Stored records

>>>

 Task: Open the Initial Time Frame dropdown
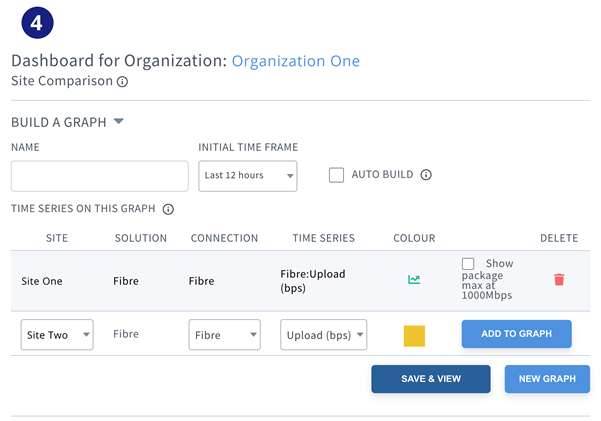[248, 176]
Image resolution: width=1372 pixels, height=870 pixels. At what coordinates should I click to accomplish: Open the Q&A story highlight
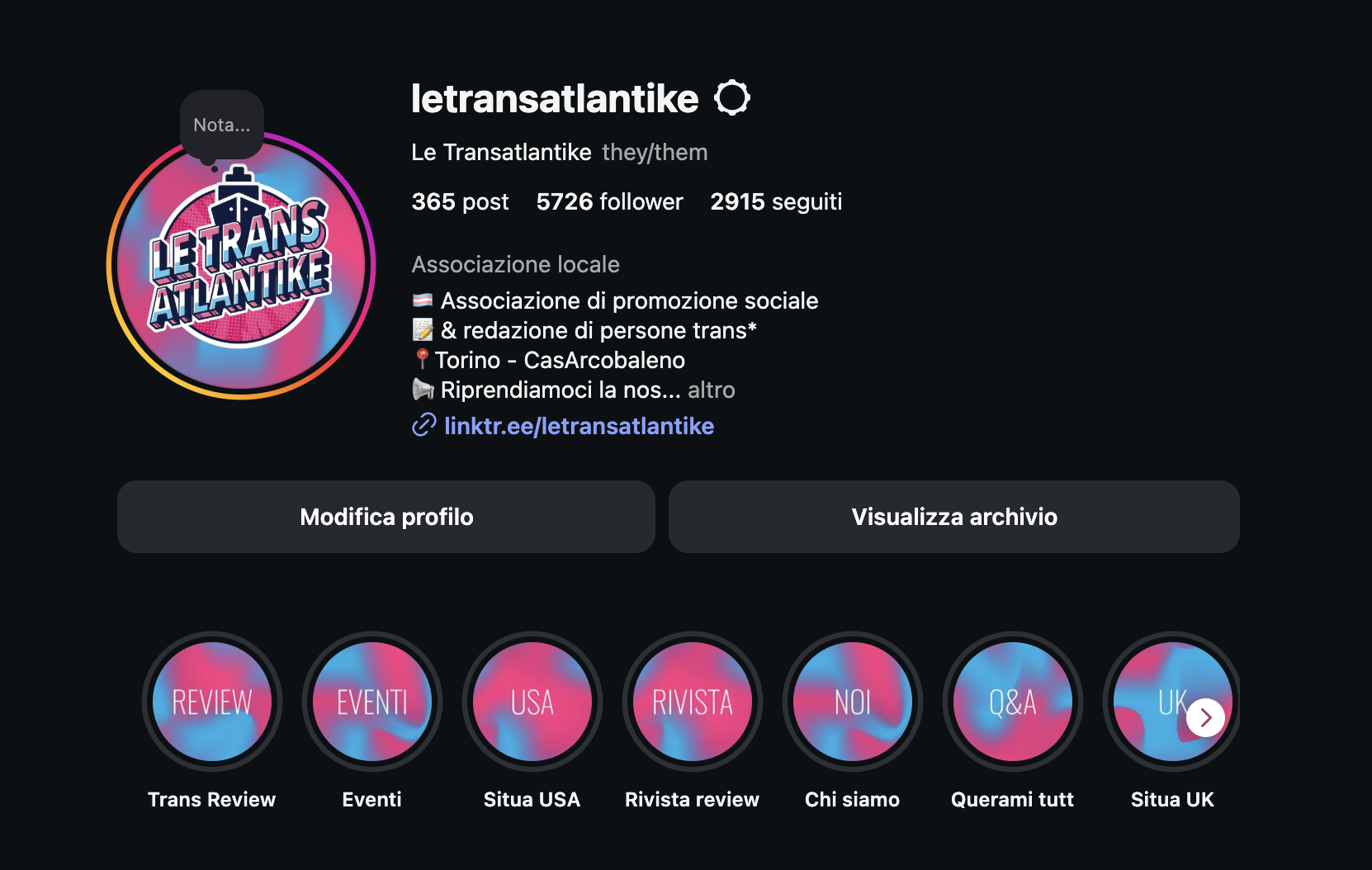tap(1013, 702)
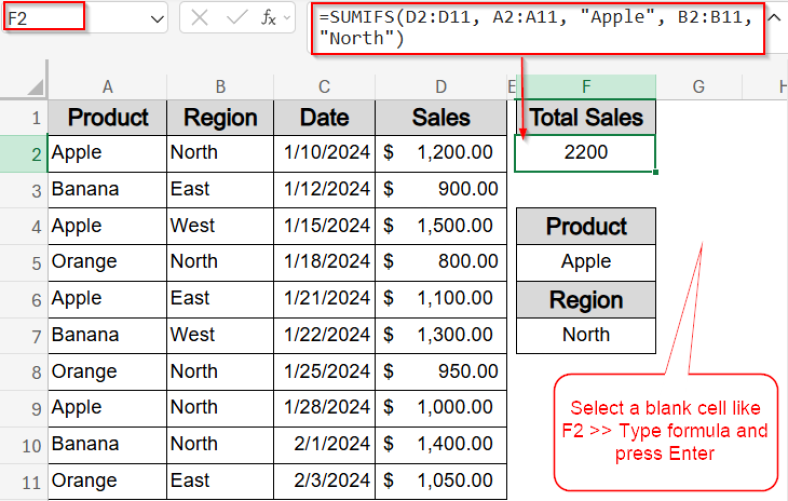Open the Name Box dropdown arrow
788x501 pixels.
[x=157, y=19]
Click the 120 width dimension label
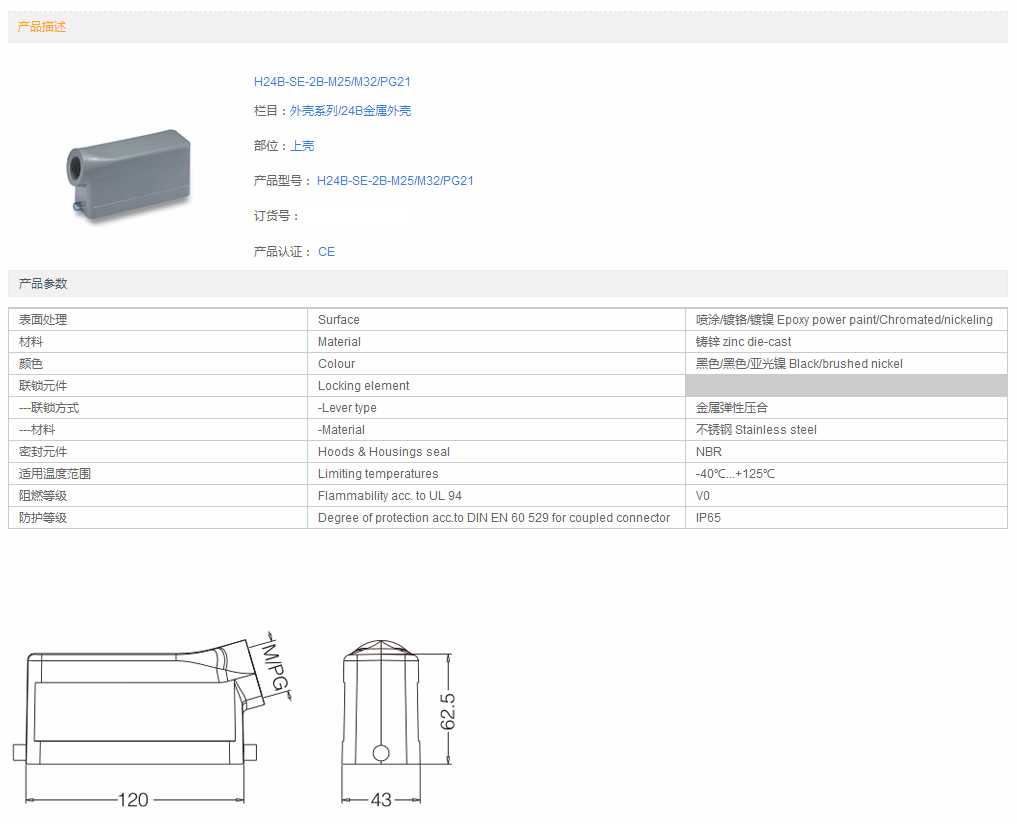This screenshot has width=1017, height=824. tap(133, 799)
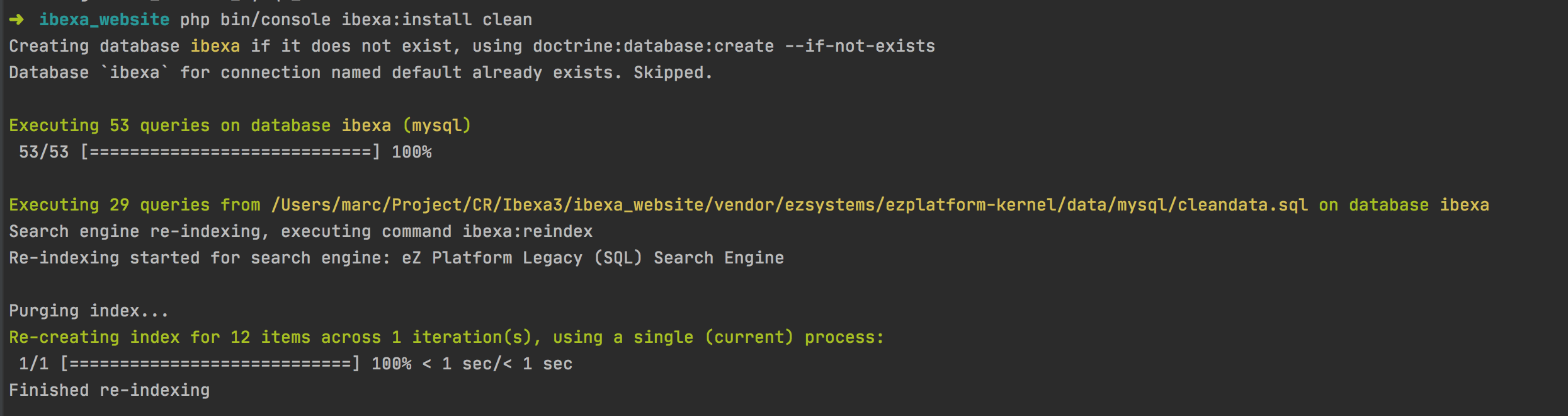Click 'doctrine:database:create --if-not-exists' text
Image resolution: width=1568 pixels, height=416 pixels.
coord(734,46)
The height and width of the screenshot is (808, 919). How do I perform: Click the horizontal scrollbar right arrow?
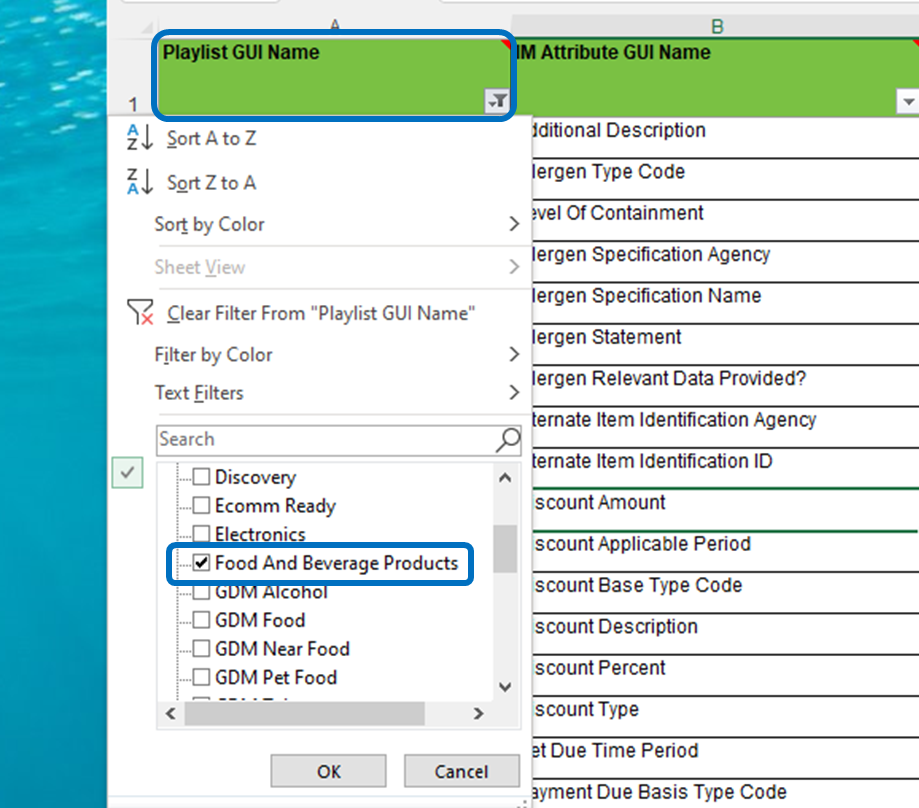pos(479,714)
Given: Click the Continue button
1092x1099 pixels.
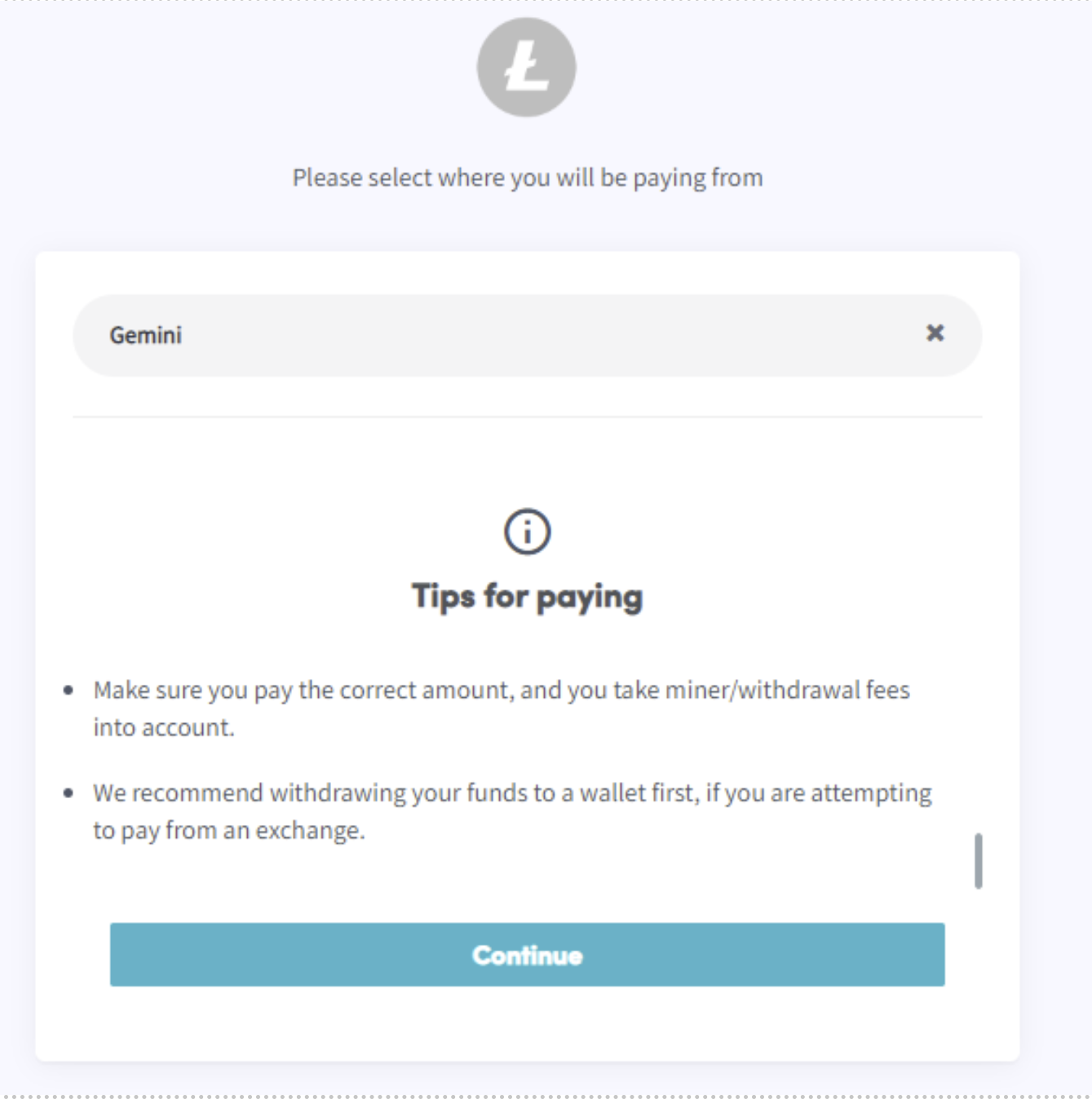Looking at the screenshot, I should 528,955.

<<<

Return every line above verbatim, pictures excluded.

EXERCISE RESULT:
 Task: Open the Initial Time Frame dropdown
[248, 176]
Image resolution: width=1372 pixels, height=870 pixels. At what coordinates should I click to accomplish: Open the Q&A story highlight
tap(1013, 702)
Open the Name Box dropdown arrow
788x501 pixels.
[x=157, y=19]
Click the 120 width dimension label
This screenshot has width=1017, height=824. tap(133, 799)
Click 'doctrine:database:create --if-not-exists' text
Image resolution: width=1568 pixels, height=416 pixels.
coord(734,46)
The height and width of the screenshot is (808, 919). How do I perform: Click the horizontal scrollbar right arrow?
pos(479,714)
Given: Click the Continue button
1092x1099 pixels.
Looking at the screenshot, I should 528,955.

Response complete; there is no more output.